Tiada hari tanpa gosip atau nyinyirin orang lain. Bahkan, kalau disuruh memilih masak dulu atau gosip, mereka lebih mendahulukan gosip. Pekerjaan rumah tangga boleh ditunda, tapi gosip jangan terlewat. Katanya, kalau sudah lewat, bakal jadi dingin! Enggak hangat lagi!

Sebenarnya, sindiran ibu-ibu itu tak benar. Karena, aku sudah bangun sejak pukul 08.00, ketika cahaya matahari sudah memasuki celah-celah kain gorden di dalam kamar. Susah payah aku membuka mata, karena semalam aku terpaksa begadang demi menyelesaikan desain logo pesanan klien. Belum lagi, aku harus meng-update bab baru untuk novel online yang aku tulis.

Tapi, kepalaku rasanya mau pecah, karena begadang dan terlalu lama menatap layar komputer, sehingga aku memilih untuk merebahkan diri di kamar dan tak sadar jika waktu sudah menunjukkan pukul 09.00. Waktu di mana ibu-ibu kompleks akan berkumpul untuk belanja dan bergosip.

Biasanya, ibuku yang ketiban sial harus mendengarkan semua ocehan mereka tentang diriku – yang dibandingkan dengan anak-anak mereka.
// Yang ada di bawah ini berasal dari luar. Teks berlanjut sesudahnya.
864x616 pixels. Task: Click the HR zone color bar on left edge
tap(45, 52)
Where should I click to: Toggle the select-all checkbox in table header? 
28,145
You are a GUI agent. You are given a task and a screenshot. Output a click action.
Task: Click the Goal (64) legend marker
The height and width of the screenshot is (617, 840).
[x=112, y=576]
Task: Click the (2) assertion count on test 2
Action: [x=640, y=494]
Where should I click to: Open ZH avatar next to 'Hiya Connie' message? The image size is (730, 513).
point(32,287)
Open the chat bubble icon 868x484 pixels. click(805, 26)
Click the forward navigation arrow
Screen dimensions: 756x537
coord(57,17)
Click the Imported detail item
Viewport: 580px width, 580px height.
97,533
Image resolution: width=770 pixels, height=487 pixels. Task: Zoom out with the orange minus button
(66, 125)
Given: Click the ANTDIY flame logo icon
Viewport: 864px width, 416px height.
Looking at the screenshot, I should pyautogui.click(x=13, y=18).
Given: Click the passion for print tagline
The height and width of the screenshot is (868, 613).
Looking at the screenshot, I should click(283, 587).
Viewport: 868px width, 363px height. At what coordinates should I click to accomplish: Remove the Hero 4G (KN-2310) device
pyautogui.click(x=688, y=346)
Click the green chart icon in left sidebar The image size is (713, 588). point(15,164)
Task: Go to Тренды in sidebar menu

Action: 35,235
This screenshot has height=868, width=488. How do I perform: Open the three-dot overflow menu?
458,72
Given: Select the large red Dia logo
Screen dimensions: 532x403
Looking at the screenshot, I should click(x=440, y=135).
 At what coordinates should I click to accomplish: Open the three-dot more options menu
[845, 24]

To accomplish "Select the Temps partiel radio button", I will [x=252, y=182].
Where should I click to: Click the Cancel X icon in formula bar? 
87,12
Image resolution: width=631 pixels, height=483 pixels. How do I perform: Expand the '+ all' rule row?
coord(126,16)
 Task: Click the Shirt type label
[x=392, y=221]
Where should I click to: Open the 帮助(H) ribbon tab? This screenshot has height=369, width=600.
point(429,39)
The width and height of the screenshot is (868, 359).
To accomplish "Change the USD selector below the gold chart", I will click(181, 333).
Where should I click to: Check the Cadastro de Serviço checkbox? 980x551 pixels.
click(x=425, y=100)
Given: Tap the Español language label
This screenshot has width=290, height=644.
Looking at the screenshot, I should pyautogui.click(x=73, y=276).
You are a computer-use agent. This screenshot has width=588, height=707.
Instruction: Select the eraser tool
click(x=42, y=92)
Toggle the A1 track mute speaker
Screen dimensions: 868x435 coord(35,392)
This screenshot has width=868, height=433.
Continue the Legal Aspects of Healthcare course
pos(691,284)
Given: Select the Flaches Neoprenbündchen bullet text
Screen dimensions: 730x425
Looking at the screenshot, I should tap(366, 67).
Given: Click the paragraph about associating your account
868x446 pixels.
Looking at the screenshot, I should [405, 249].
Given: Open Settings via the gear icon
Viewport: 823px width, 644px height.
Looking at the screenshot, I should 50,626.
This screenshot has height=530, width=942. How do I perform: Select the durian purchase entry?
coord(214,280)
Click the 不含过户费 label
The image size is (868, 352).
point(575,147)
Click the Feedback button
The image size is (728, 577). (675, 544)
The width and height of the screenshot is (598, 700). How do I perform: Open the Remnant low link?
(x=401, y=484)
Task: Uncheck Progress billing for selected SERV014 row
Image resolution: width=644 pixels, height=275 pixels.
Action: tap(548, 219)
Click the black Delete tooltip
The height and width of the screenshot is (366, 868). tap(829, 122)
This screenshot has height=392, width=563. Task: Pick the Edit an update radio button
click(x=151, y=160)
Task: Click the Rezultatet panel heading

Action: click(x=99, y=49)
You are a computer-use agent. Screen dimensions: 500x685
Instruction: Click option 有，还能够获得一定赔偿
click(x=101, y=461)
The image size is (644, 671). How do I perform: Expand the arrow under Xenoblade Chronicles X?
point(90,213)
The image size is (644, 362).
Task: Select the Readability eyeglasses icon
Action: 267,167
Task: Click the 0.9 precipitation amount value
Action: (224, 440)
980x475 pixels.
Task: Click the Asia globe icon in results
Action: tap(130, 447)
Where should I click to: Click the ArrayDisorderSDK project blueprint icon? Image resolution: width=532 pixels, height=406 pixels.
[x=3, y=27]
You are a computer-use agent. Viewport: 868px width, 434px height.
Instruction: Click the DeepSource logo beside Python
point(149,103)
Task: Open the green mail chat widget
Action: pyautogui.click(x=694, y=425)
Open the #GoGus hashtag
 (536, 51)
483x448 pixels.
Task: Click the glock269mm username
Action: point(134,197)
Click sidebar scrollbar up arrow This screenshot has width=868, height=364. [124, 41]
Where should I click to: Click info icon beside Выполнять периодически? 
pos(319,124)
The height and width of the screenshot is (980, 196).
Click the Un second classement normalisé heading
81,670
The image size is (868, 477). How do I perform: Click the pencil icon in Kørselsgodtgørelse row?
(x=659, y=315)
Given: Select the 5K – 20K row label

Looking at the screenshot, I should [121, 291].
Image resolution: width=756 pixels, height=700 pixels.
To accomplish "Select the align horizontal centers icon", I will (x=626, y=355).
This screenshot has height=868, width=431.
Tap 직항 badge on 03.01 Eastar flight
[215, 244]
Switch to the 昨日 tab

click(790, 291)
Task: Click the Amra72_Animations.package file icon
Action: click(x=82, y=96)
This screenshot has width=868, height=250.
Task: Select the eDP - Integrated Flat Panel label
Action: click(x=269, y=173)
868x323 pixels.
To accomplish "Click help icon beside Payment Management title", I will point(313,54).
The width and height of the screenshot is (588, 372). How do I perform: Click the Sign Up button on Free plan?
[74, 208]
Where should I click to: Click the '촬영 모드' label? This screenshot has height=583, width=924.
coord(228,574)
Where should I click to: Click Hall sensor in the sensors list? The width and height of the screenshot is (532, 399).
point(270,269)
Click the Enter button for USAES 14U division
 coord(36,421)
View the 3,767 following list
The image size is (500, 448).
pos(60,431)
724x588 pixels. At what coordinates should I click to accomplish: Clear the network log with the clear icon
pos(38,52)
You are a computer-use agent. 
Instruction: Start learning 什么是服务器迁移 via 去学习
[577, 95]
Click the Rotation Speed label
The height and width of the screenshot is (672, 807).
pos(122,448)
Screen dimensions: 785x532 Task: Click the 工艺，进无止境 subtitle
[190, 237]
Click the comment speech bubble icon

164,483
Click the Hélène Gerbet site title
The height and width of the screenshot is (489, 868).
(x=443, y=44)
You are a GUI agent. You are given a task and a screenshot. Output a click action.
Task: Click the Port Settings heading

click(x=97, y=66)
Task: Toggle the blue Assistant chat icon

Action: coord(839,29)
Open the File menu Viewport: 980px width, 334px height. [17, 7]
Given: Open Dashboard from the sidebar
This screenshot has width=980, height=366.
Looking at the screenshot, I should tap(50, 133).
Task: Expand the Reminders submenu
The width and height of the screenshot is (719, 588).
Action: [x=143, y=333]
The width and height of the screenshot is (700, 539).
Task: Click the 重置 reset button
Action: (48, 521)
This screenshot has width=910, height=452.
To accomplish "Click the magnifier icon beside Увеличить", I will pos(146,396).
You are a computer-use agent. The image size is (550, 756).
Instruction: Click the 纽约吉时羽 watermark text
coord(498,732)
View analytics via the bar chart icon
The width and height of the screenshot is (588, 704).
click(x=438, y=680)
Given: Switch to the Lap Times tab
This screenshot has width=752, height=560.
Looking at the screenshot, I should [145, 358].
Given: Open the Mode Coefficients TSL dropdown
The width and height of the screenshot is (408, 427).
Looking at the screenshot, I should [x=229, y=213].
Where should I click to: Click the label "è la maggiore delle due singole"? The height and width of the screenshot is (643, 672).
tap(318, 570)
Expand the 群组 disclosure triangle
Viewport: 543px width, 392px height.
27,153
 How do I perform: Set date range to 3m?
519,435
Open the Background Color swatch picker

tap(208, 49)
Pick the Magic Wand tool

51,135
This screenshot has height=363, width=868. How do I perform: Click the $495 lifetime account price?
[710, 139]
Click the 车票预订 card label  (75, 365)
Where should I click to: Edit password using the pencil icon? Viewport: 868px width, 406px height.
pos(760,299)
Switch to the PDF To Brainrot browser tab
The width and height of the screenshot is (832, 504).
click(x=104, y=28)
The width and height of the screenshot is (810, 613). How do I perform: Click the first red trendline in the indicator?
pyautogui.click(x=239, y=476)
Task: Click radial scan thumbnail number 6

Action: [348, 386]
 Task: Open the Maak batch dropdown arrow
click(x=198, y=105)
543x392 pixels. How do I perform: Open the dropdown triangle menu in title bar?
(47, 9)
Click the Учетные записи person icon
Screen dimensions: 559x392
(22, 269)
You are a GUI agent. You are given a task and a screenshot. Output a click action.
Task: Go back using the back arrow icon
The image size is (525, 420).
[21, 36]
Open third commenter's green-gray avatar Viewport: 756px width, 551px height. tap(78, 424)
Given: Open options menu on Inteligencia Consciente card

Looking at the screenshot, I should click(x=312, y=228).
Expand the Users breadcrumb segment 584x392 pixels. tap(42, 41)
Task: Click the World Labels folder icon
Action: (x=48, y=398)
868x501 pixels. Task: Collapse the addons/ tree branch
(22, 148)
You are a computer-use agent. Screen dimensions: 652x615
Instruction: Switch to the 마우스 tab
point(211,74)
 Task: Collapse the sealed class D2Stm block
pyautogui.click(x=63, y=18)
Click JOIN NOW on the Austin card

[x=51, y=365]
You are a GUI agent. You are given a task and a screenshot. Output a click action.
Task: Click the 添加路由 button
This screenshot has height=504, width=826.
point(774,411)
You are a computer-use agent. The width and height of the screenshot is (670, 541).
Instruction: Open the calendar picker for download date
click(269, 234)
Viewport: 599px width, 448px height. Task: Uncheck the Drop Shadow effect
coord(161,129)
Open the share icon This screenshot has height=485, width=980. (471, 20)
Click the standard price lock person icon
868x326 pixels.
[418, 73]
Ibu yang karakternya pendiam, sering kali hanya tersenyum. Ibu tak pernah repot-repot menjelaskan, apa yang aku kerjakan, atau alasan kenapa aku belum bangun hingga pukul 09.00 pagi. Contohnya, seperti pagi ini, ketika mereka mulai berkotek tentang diriku.

“Bu, mending si Mendy disuruh kawin saja, Bu! Biar bisa belajar mandiri dan ngurusin rumah tangga, belajar bangun pagi!” celoteh Ibu Kumala. Dari suaranya yang cempreng, aku sudah tahu itu si Ibu Kumala, pemilik rumah di sebelah rumah kami. Maklum saja, kami tinggal di perumahan model couple. Dan sialnya, rumah kami bergandengan dengan rumah Ibu Kumala ini.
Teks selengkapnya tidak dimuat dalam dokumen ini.